> _REQUEST 1_
Revise the llama.cpp fix thread by writing out the part that opens with the words containing "I tried this" and closes with "memory with ROCm...", with "Debian" changed to "Ubuntu".
> _REQUEST 2_
Answer these questions from the llama.cpp fix thread:
(a) What release tag does the linked GitHub page point to?
(b) The pull request adds support for what combination?
(c) With what does ABLPHA say memory still leaks?
> _REQUEST 3_
Carry on the llama.cpp fix thread after its final line.

> _PAGE EXCERPT_
= = = = = = =
ICYM: llama.cpp b9455 --SM Tensor KV Cache Fix is MERGED

Posted by Bulky-Priority6824@reddit | LocalLLaMA | View on Reddit | 13 comments

Them boys can cook, one big fix after another!

If you're running --sm tensor on multi-gpu this is the KV cache quantization fix

https://github.com/ggml-org/llama.cpp/releases/tag/b9455

JohannesGaesslercommented5 days ago

This PR implements support for the combination of -sm tensor and quantized KV cache. The reason why this doesn't work on master is that the flattening of tensors for the KV cache rotation leads to the loss of shape information which the meta backend cannot handle. There were previous PRs which resolved the issue by changing the shapes of the KV cache rotation but that is an undesirable solution because batched matrix multiplications may not be as well-supported in ggml backends as a single large matrix multiplication. Also it is generally better to extend the meta backend with capabilities to handle a compute graph than to require compute graphs to conform to the meta backend's requirments.

The approach in this PR is to extend the specification ggml_backend_meta_split_state with a value that specifies how often a given segment repeats. When a tensor is flattened the meta backend uses segments to specify the data layout within the flattened dimension so that upon a further reshape the correct data layout can be restored. No changes to the llama.cpp compute graphs are required.

[-]

segmond@reddit

I tried this with a few models on multi GPU, crashes.

[-]

Bulky-Priority6824@reddit (OP)

Damn. Working like a charm here on windows 11 and Debian What's your config

[-]

ABLPHA@reddit

Aaand it still leaks memory with ROCm...

Memory access fault by GPU node-2 (Agent handle: 0x5573d6b0aae0) on address 0x7fee3d048000. Reason: Page not present or supervisor privilege.Memory access fault by GPU node-2 (Agent handle: 0x5573d6b0aae0) on address 0x7fee3d048000. Reason: Page not present or supervisor privilege.
= = = = = = =
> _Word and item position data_
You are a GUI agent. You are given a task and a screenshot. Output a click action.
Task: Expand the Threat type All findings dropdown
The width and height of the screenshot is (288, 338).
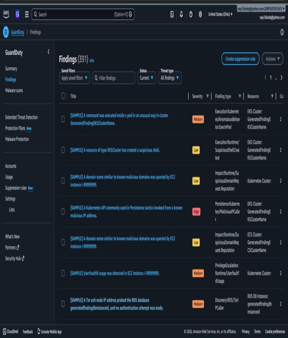pos(170,78)
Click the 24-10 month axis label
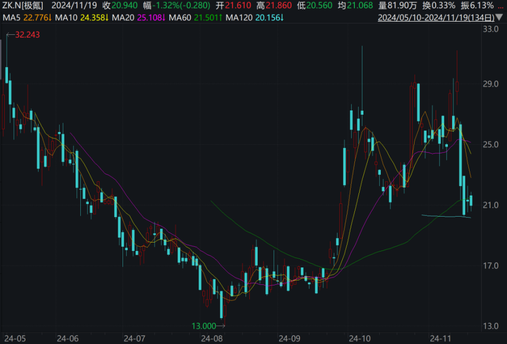This screenshot has width=507, height=344. (360, 339)
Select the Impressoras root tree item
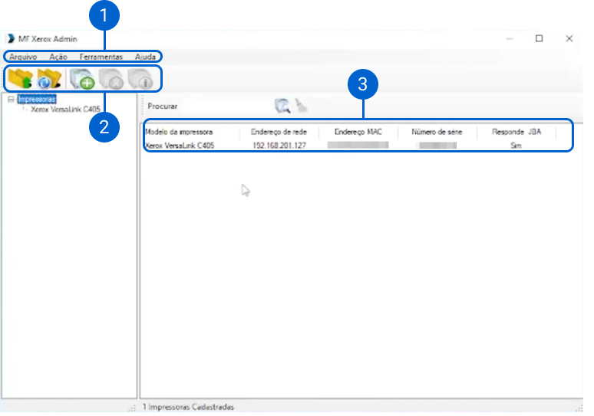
= = = = = = =
> _RESULT 1_
I tried this with a few models on multi GPU, crashes.

[-]

Bulky-Priority6824@reddit (OP)

Damn. Working like a charm here on windows 11 and Ubuntu What's your config

[-]

ABLPHA@reddit

Aaand it still leaks memory with ROCm...

> _RESULT 2_
(a) b9455
(b) -sm tensor and quantized KV cache
(c) ROCm

> _RESULT 3_
[-]

farkinga@reddit

YES. I have been F5ing this for a few weeks. So excited.

[-]

dondiegorivera@reddit

Is this connected to Turboquant?

[-]

Bulky-Priority6824@reddit (OP)

not that im aware this is for --cache-type-k q8_0 --cache-type-v q8_0 on configs usings --sm tensor gpu parallelism

[-]

Constant-Simple-1234@reddit

Great, I was trying it today and wondering when they will fix.

[-]

Legitimate-Dog5690@reddit

Ah, you fiend. I came here to post the exact same thing 😃 I've been sat on the fix CL for a few days now, it looks to be working great, very happy this has got in, this gave me a much bigger boost than MTP (compared to mod) and requires no extra resources.

[-]

Bulky-Priority6824@reddit (OP)

saved me about 1.2GB Vram on qwen 3.6 35B now i can spend that on another setting

[-]

Legitimate-Dog5690@reddit

Yeah, I was the same regard MTP. I got the same token speed with ngram_mod for zero vram cost, which let me jump up a quantisation instead. Stacking a couple of types of spec decoding sounds like the winner long term, I'm sure that was implemented somewhere.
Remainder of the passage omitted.